In the absence of clear, authoritative standards for reporting and calculation, many listed companies in Asia have chosen to tread cautiously, opting for a more muted approach to their ESG disclosures.

Even as some large firms have boldly embraced market standards, seeking to establish themselves as trailblazers in the region, they too find themselves hesitating at the critical moment of disclosure.

With the future of ESG reporting requirements shrouded in mystery, these companies are left to navigate a delicate balancing act: weighing the potential benefits of transparency against the risks of revealing too much in an ever-shifting regulatory landscape.

Apple clearly illustrates this point. In 2023, the tech firm claimed that the new Apple Watch series had achieved carbon neutrality. The company backed this claim with benchmark emissions data for the cradle-to-grave cycle.

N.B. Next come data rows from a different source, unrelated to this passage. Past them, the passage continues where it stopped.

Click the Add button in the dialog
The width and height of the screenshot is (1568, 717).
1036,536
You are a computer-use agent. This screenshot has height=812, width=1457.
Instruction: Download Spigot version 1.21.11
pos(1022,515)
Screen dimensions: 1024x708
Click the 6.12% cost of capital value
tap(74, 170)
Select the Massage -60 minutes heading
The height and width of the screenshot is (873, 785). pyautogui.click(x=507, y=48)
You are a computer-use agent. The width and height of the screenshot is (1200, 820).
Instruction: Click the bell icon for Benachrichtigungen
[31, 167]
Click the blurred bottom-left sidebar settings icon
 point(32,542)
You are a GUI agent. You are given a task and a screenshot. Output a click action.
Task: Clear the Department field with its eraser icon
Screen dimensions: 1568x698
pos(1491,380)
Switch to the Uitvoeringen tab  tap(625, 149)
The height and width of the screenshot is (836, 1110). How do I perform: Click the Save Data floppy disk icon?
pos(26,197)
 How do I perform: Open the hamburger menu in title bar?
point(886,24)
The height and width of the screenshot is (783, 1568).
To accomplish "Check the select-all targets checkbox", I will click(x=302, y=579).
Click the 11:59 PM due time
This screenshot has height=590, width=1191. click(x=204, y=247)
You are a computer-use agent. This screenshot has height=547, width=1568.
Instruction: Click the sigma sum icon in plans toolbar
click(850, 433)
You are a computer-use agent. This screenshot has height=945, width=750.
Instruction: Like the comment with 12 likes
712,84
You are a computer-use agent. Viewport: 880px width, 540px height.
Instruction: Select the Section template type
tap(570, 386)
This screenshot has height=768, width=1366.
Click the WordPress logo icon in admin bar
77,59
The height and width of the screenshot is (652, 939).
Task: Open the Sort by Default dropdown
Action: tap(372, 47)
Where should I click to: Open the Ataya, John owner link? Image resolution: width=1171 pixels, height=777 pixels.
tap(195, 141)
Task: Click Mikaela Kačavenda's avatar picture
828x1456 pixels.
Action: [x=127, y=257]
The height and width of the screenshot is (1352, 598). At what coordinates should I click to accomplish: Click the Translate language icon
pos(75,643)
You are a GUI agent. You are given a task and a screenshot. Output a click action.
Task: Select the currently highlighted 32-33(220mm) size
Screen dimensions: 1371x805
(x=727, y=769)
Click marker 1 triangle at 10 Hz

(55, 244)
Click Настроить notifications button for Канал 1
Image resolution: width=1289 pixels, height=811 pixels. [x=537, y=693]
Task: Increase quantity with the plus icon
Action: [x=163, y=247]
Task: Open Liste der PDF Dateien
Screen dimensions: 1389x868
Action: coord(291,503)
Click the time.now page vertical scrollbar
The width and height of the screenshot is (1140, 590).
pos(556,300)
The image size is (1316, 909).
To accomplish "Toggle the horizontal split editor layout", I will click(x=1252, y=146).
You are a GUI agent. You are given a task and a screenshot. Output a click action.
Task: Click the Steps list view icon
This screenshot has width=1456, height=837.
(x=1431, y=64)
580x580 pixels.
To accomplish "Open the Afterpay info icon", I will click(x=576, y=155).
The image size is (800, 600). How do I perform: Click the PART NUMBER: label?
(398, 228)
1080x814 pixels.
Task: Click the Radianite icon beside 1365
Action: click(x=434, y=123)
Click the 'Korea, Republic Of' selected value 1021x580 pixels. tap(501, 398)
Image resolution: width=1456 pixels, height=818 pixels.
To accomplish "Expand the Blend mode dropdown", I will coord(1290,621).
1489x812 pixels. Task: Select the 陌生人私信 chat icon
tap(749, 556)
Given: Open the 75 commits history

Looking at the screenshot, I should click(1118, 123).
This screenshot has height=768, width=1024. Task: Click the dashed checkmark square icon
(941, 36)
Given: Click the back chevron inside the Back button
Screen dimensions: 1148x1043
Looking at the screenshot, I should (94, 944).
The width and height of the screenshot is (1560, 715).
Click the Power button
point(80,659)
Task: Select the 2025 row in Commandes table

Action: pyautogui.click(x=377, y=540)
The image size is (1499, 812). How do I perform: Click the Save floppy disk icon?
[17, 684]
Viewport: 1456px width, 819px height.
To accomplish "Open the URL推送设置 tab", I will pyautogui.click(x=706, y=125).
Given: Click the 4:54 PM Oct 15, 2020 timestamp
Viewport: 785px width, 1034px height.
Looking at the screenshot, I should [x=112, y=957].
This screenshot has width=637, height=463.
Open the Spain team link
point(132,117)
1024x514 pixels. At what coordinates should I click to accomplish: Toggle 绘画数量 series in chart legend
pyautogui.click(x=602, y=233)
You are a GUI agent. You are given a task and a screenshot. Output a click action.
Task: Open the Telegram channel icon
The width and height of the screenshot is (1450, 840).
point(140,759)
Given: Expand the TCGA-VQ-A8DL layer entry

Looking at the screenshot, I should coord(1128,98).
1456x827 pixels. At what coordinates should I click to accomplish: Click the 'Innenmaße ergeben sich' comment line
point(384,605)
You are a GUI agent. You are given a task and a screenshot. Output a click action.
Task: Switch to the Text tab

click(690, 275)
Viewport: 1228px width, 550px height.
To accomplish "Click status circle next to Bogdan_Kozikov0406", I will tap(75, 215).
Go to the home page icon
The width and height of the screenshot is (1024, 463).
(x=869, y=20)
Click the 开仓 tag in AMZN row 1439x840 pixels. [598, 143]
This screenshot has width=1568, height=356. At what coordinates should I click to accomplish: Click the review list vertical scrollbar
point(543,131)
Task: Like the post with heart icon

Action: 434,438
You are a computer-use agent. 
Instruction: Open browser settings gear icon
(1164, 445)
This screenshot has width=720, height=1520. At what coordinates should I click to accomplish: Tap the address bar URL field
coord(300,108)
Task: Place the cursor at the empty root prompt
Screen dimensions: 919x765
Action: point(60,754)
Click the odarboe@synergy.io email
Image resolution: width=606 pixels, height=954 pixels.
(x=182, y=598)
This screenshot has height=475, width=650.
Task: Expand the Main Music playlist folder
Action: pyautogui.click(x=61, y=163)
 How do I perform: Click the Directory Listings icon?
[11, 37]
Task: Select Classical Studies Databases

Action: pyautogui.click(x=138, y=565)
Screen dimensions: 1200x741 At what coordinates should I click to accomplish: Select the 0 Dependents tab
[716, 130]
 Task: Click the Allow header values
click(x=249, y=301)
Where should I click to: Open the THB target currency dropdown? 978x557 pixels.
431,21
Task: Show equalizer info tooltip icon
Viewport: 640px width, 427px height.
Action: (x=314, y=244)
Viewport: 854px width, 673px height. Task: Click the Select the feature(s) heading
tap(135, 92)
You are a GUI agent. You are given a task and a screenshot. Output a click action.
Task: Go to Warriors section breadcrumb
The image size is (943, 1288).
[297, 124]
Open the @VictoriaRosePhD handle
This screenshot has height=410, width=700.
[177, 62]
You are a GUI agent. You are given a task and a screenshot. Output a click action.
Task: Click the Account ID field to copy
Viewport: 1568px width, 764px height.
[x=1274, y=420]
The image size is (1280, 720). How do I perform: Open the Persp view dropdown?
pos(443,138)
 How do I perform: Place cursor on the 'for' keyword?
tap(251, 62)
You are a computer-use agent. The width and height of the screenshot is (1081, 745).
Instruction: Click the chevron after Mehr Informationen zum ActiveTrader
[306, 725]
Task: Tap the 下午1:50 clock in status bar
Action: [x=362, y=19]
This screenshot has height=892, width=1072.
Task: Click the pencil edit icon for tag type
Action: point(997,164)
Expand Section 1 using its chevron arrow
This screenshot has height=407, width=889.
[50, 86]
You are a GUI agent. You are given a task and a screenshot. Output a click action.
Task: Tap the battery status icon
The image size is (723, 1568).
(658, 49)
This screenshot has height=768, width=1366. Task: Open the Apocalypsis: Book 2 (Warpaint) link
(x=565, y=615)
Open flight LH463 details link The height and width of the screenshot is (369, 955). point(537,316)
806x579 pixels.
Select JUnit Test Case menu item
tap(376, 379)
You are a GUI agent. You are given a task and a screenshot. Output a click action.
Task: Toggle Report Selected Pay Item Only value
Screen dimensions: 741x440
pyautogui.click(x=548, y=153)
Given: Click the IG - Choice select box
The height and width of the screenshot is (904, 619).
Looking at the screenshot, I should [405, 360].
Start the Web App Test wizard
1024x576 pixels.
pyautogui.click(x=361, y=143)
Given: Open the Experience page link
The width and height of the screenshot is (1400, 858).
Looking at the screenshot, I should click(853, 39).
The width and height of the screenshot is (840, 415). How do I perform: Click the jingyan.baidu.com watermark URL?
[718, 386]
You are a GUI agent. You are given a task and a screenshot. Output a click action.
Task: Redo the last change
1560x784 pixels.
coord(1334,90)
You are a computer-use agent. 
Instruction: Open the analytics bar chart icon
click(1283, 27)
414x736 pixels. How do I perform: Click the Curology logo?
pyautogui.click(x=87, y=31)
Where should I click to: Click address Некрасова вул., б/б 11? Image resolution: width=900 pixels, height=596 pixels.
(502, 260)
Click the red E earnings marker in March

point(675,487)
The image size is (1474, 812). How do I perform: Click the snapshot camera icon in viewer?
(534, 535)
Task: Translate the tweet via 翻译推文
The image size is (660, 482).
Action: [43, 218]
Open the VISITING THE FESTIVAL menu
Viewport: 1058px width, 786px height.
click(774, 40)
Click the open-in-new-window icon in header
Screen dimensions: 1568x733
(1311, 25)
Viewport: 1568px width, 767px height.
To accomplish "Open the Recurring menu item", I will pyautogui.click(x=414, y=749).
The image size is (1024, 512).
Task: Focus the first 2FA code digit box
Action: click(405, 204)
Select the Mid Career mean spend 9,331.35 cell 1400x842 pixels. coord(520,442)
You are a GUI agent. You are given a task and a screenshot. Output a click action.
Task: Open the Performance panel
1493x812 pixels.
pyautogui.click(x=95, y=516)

However, environmental organizations publicly questioned the claim, suggesting a risk of "greenwashing." One of the main reasons for scepticism was Apple's decision to stop pushing its suppliers to publicly disclose factory-level greenhouse gas data, making it impossible to verify the product's true carbon neutrality in the production phase.

The data

Despite such issues around disclosure, Asian banks have identified opportunities to capitalize on the growing demand for sustainable investments in the region.

Companies have compelling incentives to disclose ESG metrics, as ESG-labelled debt attracts a wider pool of global investors and typically commands a premium price.

Many banks adhere to local-market ESG indexes, such as those provided by Morningstar or MSCI, to play it safe.

Other banks have taken a more proactive approach to differentiate themselves and defer green hushing. They identify high-potential companies not yet included in ESG indexes and work closely with them to address the factors preventing their inclusion.

By providing guidance on ESG data collection, reporting and disclosure, banks can empower these firms to enhance their ESG performance and attract sustainable financing.

"Banks should not be overly concerned about deliberate data falsification when requesting data from target companies," says one Indonesia-based banker. "Instead, they should provide clear guidance on key data points and calculation standards to ensure the authenticity and accuracy of the submitted data.

"If necessary, banks can also collaborate with local intermediary institutions to verify the data."